[Work to be completed]
Say how many lines below contain the word "agent". The number is the entire reply.

[Dataset entries]
● ● ● ● ●
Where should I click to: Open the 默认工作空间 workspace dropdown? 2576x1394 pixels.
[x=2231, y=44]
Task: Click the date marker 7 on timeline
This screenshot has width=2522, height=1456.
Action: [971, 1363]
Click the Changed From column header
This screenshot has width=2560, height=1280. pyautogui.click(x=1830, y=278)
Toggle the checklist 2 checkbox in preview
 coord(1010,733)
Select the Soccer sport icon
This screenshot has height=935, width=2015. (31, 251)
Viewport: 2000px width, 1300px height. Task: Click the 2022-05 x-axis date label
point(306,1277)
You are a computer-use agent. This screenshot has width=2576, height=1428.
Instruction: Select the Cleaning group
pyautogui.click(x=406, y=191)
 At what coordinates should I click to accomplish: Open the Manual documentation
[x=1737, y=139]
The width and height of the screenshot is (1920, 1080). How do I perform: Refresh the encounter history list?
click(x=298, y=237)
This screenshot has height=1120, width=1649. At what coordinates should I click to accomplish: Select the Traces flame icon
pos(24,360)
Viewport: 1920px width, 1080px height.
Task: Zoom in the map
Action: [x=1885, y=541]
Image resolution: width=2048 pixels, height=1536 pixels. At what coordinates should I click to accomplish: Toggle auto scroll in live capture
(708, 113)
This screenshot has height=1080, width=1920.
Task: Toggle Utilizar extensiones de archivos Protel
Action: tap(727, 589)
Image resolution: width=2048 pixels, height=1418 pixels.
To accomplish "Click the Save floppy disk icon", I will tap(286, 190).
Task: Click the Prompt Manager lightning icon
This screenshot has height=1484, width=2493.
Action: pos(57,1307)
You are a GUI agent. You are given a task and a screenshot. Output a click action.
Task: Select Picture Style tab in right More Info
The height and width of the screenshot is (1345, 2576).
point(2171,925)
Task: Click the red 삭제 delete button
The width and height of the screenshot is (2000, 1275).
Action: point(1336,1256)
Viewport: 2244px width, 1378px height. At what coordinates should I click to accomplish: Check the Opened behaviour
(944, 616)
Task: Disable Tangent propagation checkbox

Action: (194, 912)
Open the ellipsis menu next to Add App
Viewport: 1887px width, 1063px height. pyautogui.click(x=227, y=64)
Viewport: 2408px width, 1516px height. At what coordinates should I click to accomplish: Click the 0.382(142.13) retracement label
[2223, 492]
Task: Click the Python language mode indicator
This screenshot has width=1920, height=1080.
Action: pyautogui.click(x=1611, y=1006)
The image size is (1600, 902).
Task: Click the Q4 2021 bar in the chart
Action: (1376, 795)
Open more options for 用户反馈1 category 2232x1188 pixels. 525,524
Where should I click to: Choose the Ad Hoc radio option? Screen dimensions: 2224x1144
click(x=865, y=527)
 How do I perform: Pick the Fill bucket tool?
● ● ● ● ●
[Output for this exercise]
2